Namun kenyataan datang menghantamnya bagai air es.
Semua rumah sakit di Westrington menolaknya. Bahkan beberapa dokter yang dia pikir punya hubungan baik dengannya menanggapi dengan dingin, "Kami berada di bawah perintah ketat dari atas. Tidak seorang pun boleh melakukan operasi pada Ibu Nina Harrington. Tolong jangan membuat hal ini lebih sulit bagi kami. Sejujurnya, lebih baik kau memohon pada saudaramu yang maha kuasa itu."
Claire hancur. Dia tidak pernah membayangkan Graham bisa sekejam ini.

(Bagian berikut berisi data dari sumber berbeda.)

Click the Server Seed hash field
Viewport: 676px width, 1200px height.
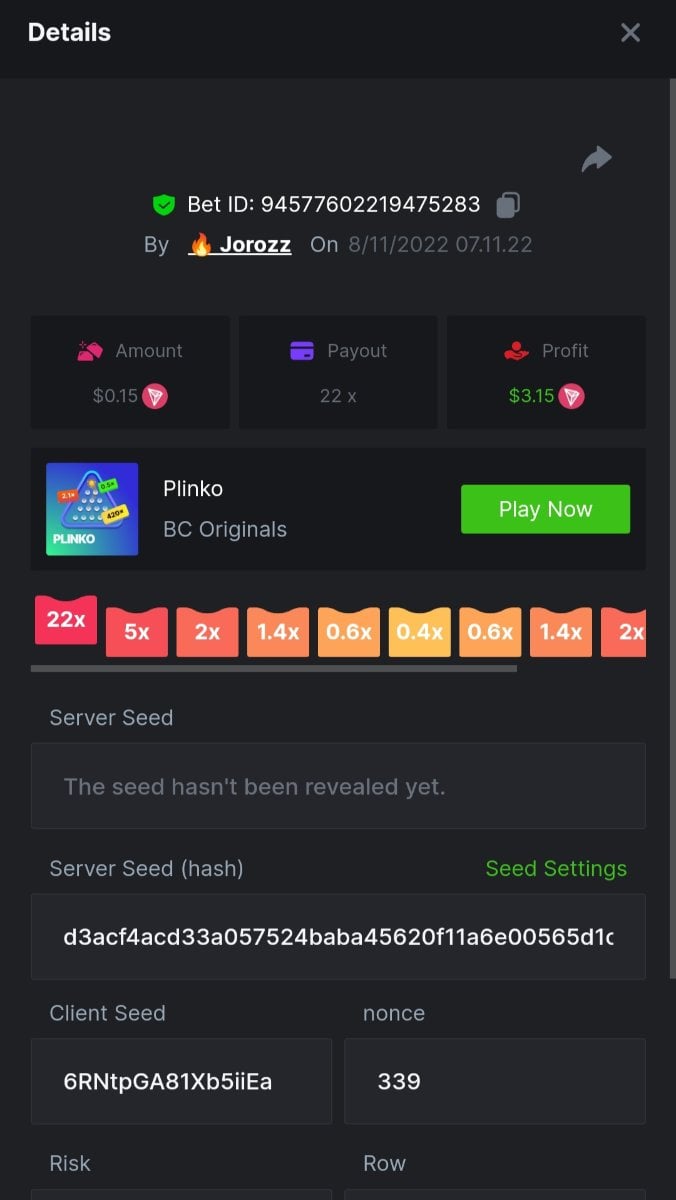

Dia mencoba menelepon Gavin lagi dan lagi, tetapi dia tidak pernah mengangkatnya.
Tiba-tiba Nina terbatuk keras, darah mengucur dari mulutnya.
Claire panik. Satu tangan berusaha menahan Nina agar tetap diam sementara tangan yang lain menekan luka yang mengalir deras itu, mati-matian ingin menghentikan pendarahan.
Air mata mengalir tak terkendali di wajahnya. "Silakan... tunggu saja. Aku akan mencari jalan keluarnya. Aku bersumpah akan menyelamatkanmu."
Nina menggelengkan kepalanya perlahan, bibir pucatnya bergerak seolah mencoba mengatakan sesuatu.
Claire mendekatkan diri, telinganya hampir menyentuh mulutnya, akhirnya bisa mendengar kata-kata itu.